## Material provided
* * *

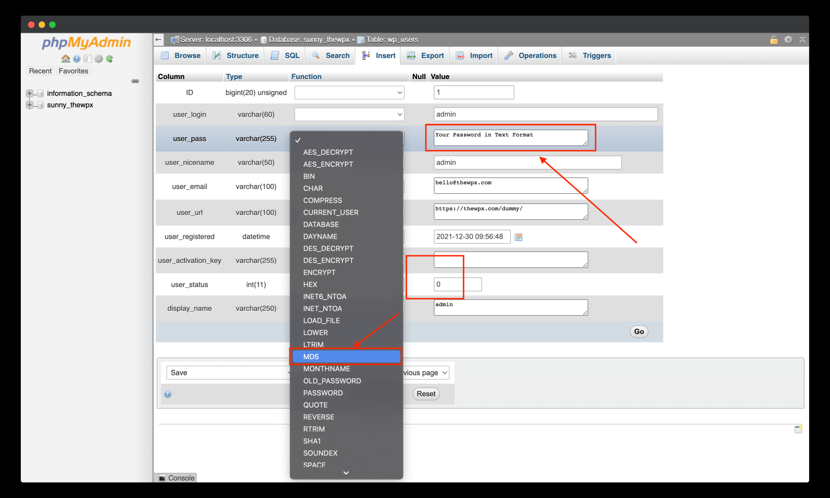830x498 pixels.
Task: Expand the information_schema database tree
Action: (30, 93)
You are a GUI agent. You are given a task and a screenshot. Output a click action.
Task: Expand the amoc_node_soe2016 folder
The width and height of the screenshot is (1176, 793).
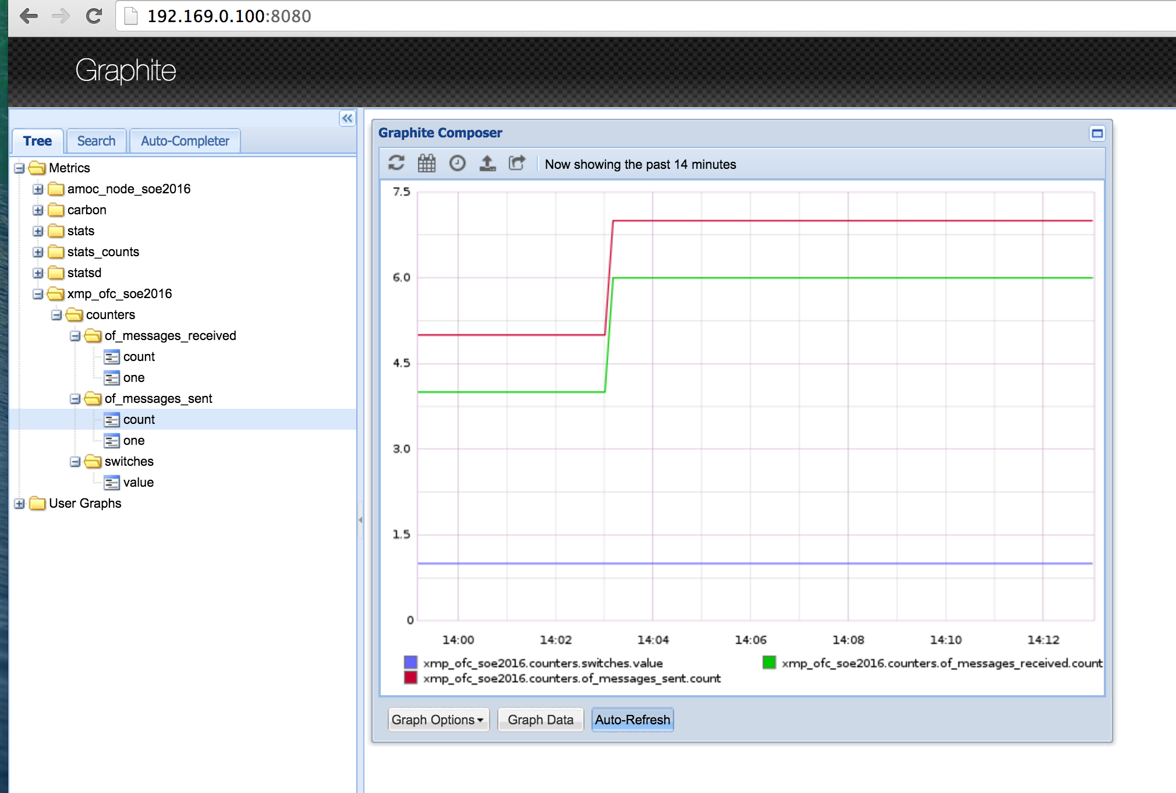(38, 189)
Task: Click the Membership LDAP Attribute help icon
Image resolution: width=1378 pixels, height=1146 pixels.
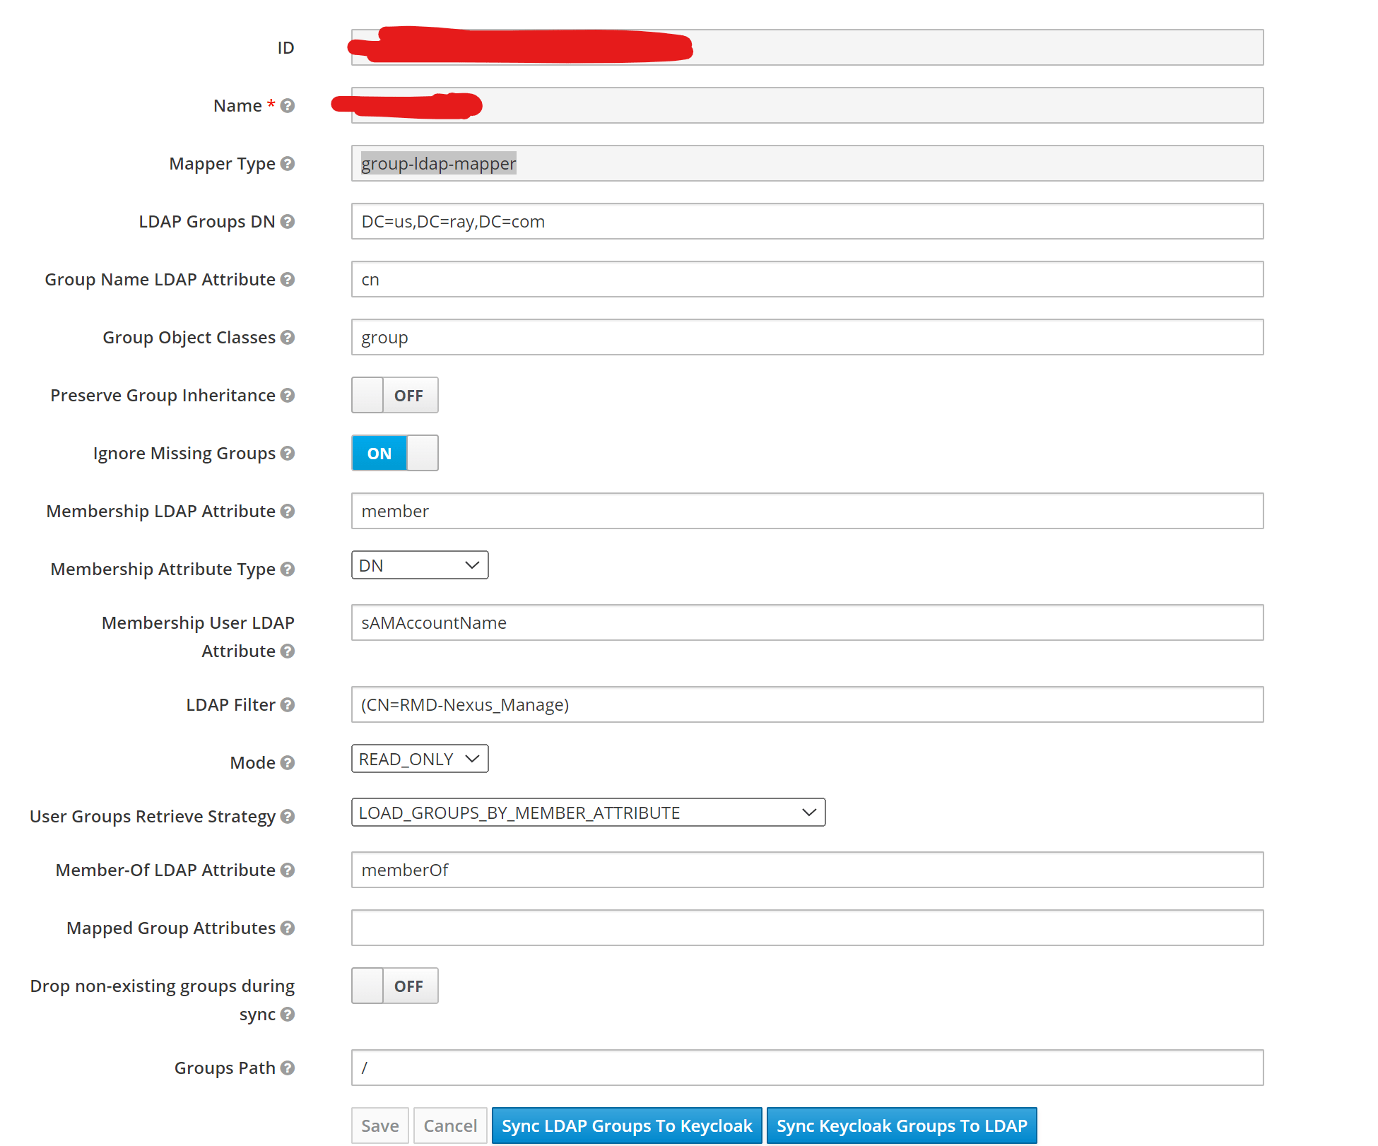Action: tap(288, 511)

* * *

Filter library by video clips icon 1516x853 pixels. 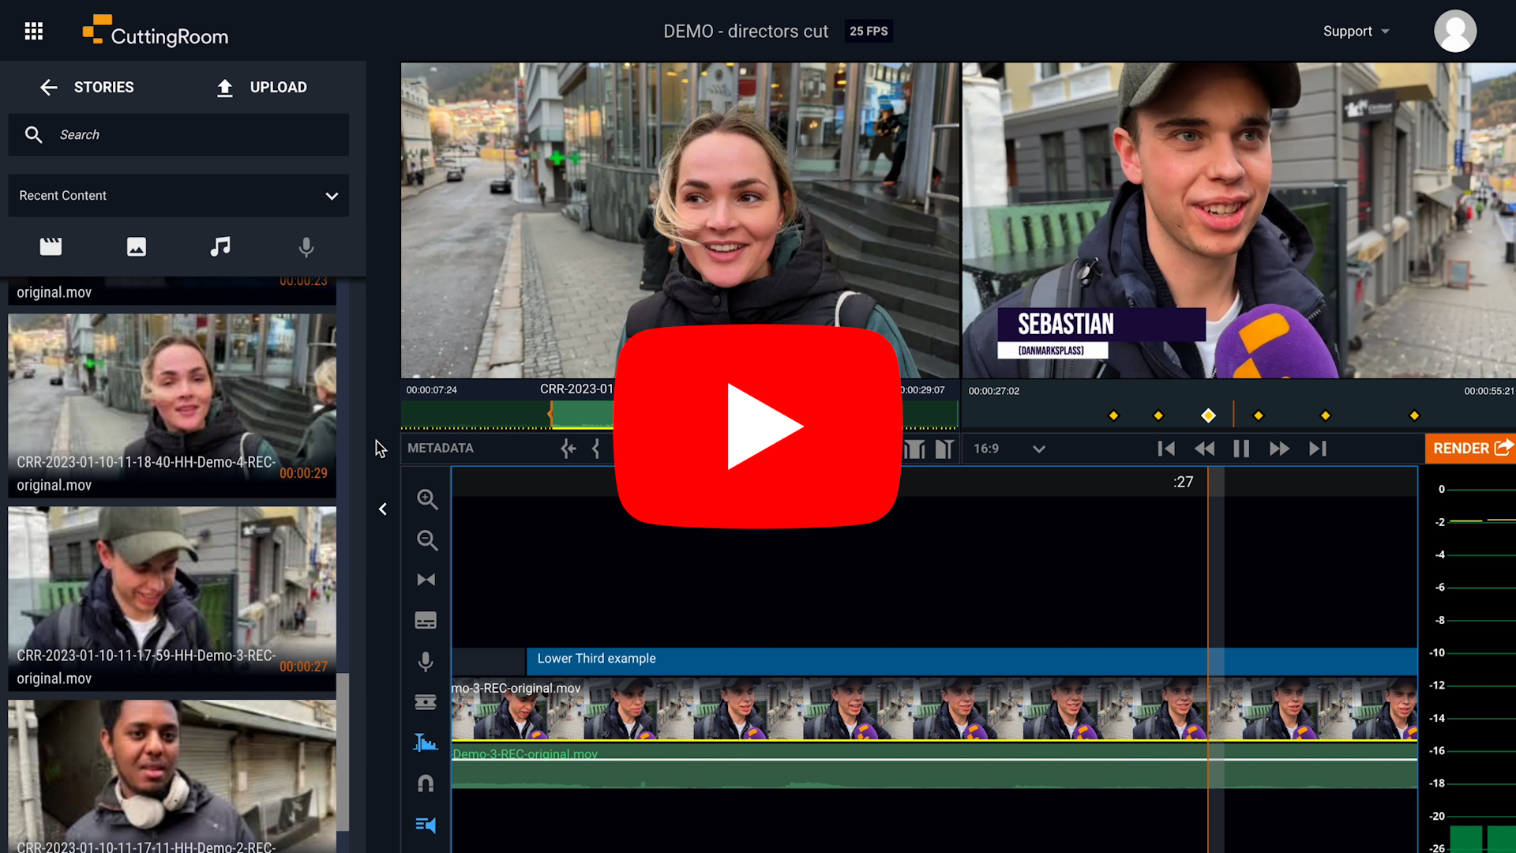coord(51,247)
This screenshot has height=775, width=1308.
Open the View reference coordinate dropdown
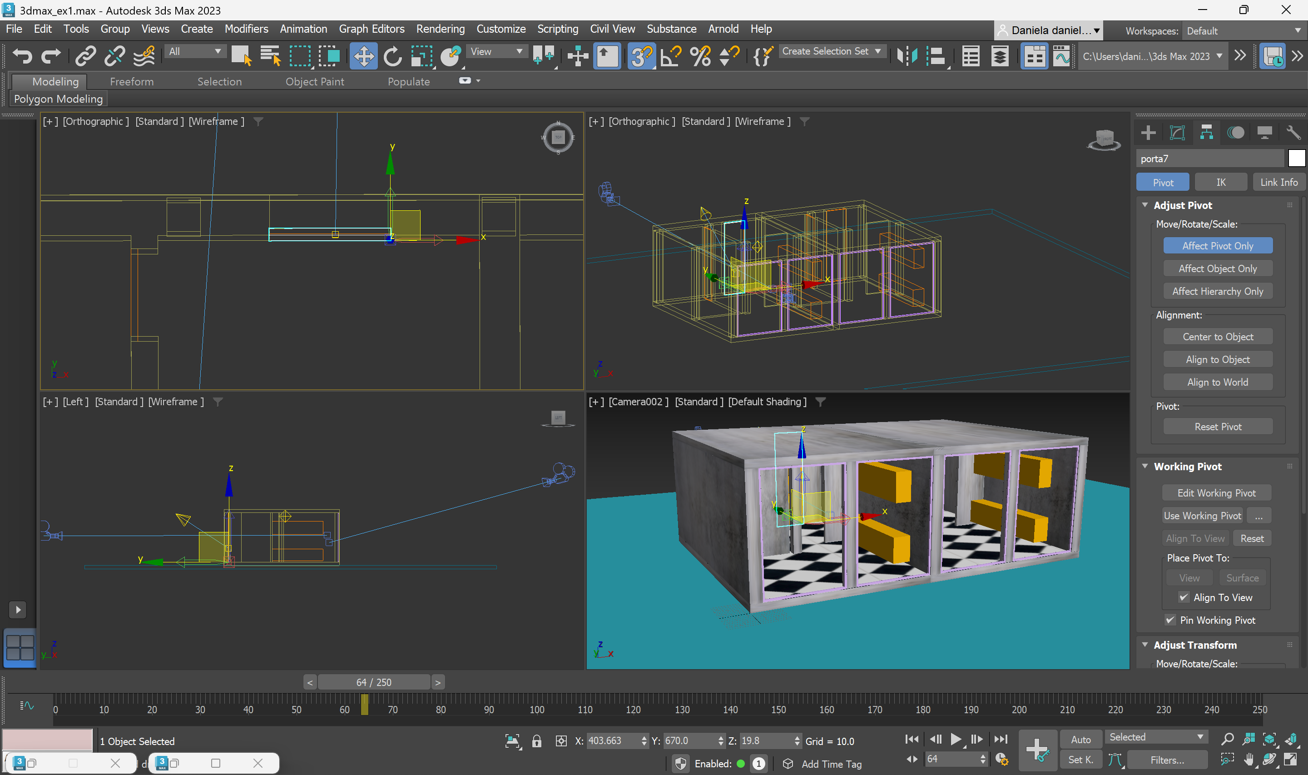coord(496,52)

* * *

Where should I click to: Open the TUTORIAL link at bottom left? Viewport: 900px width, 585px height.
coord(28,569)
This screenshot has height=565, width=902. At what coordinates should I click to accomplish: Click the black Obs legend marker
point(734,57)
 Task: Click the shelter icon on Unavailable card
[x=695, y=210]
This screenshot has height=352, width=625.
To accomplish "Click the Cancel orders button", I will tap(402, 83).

* * *

Look above for the line with "You are a GUI" and the line with "Task: Click the Membership", then restate exactly those two lines and all lines between them, with no pictures.

## Answer to this problem
You are a GUI agent. You are given a task and a screenshot. Output a click action.
Task: Expand the amoc_node_soe2016 folder
The width and height of the screenshot is (1176, 793).
(38, 189)
Task: Click the Membership LDAP Attribute help icon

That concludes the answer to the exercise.